A Gaza, un abri "qui ressemble à une tombe" contre le froid et la guerre
Pour se protéger du froid et de la pluie au coeur de l'hiver, Tayseer Obaid, un père de famille palestinien réfugié à Deir el-Balah, dans le centre de la bande de Gaza, a eu l'idée de creuser le sol.
Dans la terre argileuse du campement où sa famille a été déplacée par la guerre entre Israël et le mouvement islamiste Hamas, l'homme a creusé un trou carré de près de deux mètres de profondeur, qu'il a recouvert d'une bâche tendue sur un cadre en bois.
"J'ai eu l'idée de creuser le sol pour agrandir l'espace, qui est très limité", raconte le père de famille.
"J'ai creusé sur 90 centimètres, ça allait et j'ai senti que l'espace devenait un peu plus grand", ajoute Tayseer Obaid depuis son abri, pendant que ses enfants jouent sur une petite balançoire qu'il a attachée à une planche servant de charpente à la bâche.
Il a finalement creusé jusqu'à 1,80 mètre de profondeur, puis garni le fond de l'abri avec des matelas.
"C'était confortable, si on peut dire", remarque-t-il avant d'ajouter: "Si j'avais le choix, je ne vivrais pas dans un trou qui ressemble à une tombe".
Avec de vieux sacs de farine qu'il a remplis de sable, il a pavé l'entrée pour éviter que la boue ne s'infiltre.
- "Mourir de froid" -
Le père de famille a creusé quelques marches dans la terre pour descendre dans l'abri, ainsi qu'une sorte de cheminée dans laquelle il brûle du papier ou du carton en espérant apporter un peu de chaleur, sans vraiment y parvenir.
Devant l'âtre, les enfants se frottent les mains pour tenter de se réchauffer.
Tayseer Obaid espère aussi protéger un peu mieux sa famille, qui a fui les combats dans le nord de la bande de Gaza, des frappes israéliennes, mais redoute que l'abri ne résiste pas à une frappe trop proche.
"Si une explosion se produit près de nous et si le sol s'effondre, cet abri deviendra notre tombe", dit-il.
La presque totalité des 2,4 millions d'habitants de Gaza ont été déplacés par la guerre, déclenchée le 7 octobre 2023 par l'attaque sans précédent du Hamas sur le sol israélien.
Le centre des satellites de l'ONU avait constaté en septembre 2024 que 66% des bâtiments du territoire avaient été endommagés.
Fuyant les combats et les bombardements israéliens, de très nombreux civils ont été contraints de se réfugier dans des camps surpeuplés, pour la plupart installés dans le centre et le sud de Gaza.

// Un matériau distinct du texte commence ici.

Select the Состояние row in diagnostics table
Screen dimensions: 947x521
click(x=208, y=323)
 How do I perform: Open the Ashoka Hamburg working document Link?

Dans le territoire assiégé par Israël, les matériaux de construction sont rares et les déplacés doivent se débrouiller avec les moyens du bord pour bricoler des abris de fortune, survivant dans des conditions d'hygiène désastreuses.
Jeudi, l'agence de l'ONU pour les réfugiés palestiniens, l'Unrwa, a affirmé que huit nouveaux-nés étaient morts d'hypothermie et que 74 enfants étaient morts depuis le début de cette année en raison "des rudes conditions hivernales".
"Nous commençons cette nouvelle année avec les mêmes horreurs que la précédente. Il n'y a aucun progrès ni aucun réconfort". Les enfants meurent de froid", a déclaré la porte-parole de l'Unrwa, Louise Wateridge.
Au moins 46.537 Palestiniens, en majorité des civils, ont été tués dans l'offensive israélienne à Gaza, selon les données du ministère de la Santé du gouvernement du Hamas, jugées fiables par l'ONU.
Du côté israélien, l'attaque du 7 octobre 2023 a entraîné la mort de 1.208 personnes, en majorité des civils, selon un décompte de l'AFP basé sur des données officielles israéliennes.